O jornalista caruaruense Carlos Maciel, hoje gerente de Comunicação Externa, Relações Institucionais e Governamentais da Ypê, empresa 100% brasileira e líder do segmento de higiene e limpeza, será um dos painelistas do 29º Congresso Mega Brasil de Comunicação, Inovação e Estratégias Corporativas, que acontece nos dias 27 e 28 de agosto, na Unibes Cultural, em São Paulo.
Maciel integra o painel “Fim do voo cego? – Como o uso de dados garante à Comunicação Corporativa um lugar na mesa como um player de negócios”, ao lado de Manoel Fernandes, da Bites Dados, e Suzel Figueiredo, da Indicafix Métricas Digitais, com mediação de Renato Sales, do Grupo Carrefour Brasil. A conversa integra a trilha ‘Análise de Dados para Estratégias de Comunicação’.
A presença de Maciel no congresso também carrega uma trajetória ligada à imprensa pernambucana. Formado em 2005 pela Unifavip, na primeira turma de Jornalismo de Caruaru, ele construiu parte importante da carreira no Sistema Jornal do Commercio de Comunicação, com passagens pela Rádio Jornal, pelo Jornal do Commercio, pela TV Jornal e pelo portal NE10 Interior, onde atuava como editor antes de deixar o grupo. Também passou pela afiliada da Record em Recife antes de assumir, em âmbito nacional, a frente da comunicação institucional e das relações institucionais e governamentais da Ypê.
No encontro, o jornalista compartilhará a visão prática da companhia sobre como a análise inteligente de métricas pode orientar decisões estratégicas de comunicação. Dona de marcas conhecidas no mercado nacional de limpeza, a Ypê vem ampliando, ao longo de mais de 75 anos de história, o papel da comunicação corporativa, que deixa de atuar apenas como apoio à divulgação para contribuir de forma mais ativa com a leitura de cenários, reputação e prioridades do negócio. A abordagem parte de uma premissa simples: o desafio deixou de ser coletar dados; é transformá-los em leitura estratégica, com análise qualitativa, sensibilidade de contexto e conexão direta com as prioridades da empresa.

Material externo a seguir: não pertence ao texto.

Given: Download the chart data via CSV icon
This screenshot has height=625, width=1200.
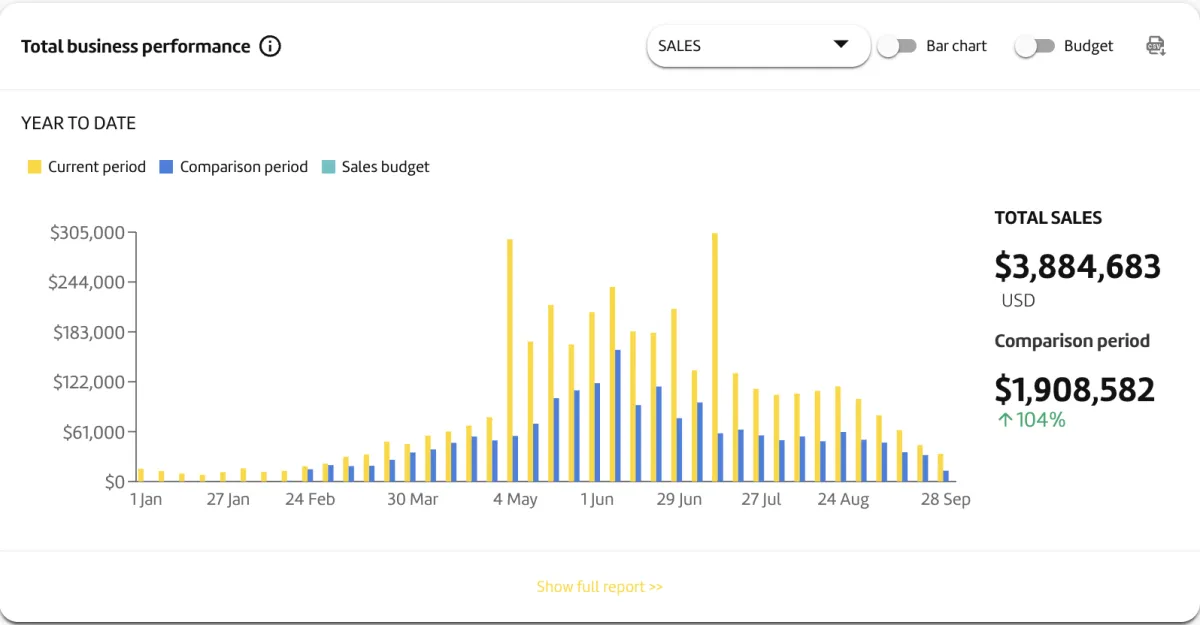Looking at the screenshot, I should point(1155,46).
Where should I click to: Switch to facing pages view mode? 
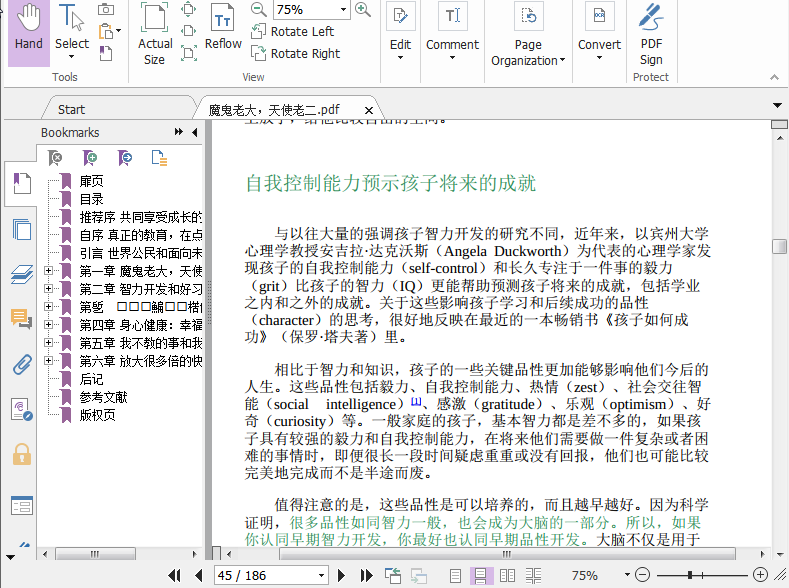(508, 575)
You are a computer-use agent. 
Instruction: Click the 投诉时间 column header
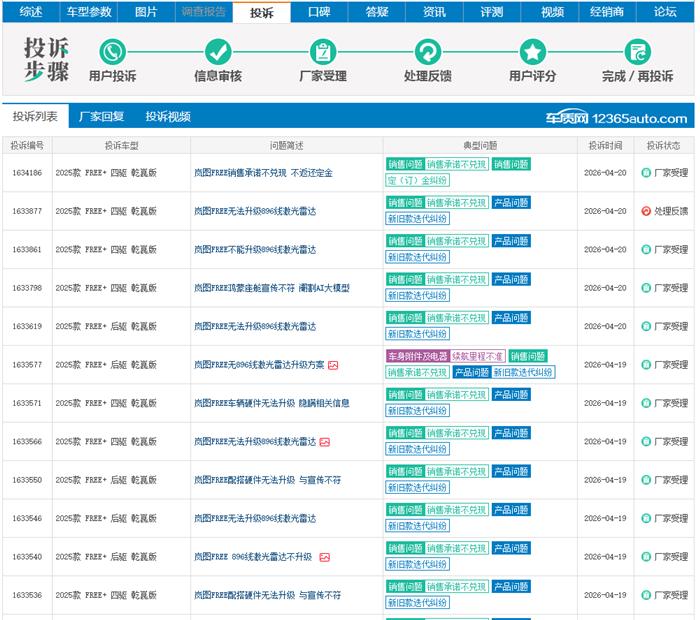tap(605, 145)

“Dados não substituem sensibilidade nem criatividade. Eles ajudam a qualificar a escuta, ajustar mensagem, canal e público prioritário, além de dar mais precisão às decisões. O ‘fim do voo cego’ na comunicação passa justamente por transformar evidências em inteligência para o negócio”, destaca Maciel.
Entre os temas que serão abordados, estão o uso de dados para monitorar reputação, mídia, engajamento, percepção de stakeholders e indicadores de negócio; a importância de interpretar números para além do dado cru; e a entrada da comunicação no início das conversas estratégicas, não apenas no momento de divulgar decisões. “Esse movimento também exige uma evolução do profissional de comunicação. Seguimos sendo contadores de histórias, mas precisamos atuar cada vez mais como gestores, combinando dados, reputação, riscos, sensibilidade humana e resultados para dialogar melhor com a liderança, defender investimentos e construir narrativas mais consistentes para a empresa”, finaliza Maciel.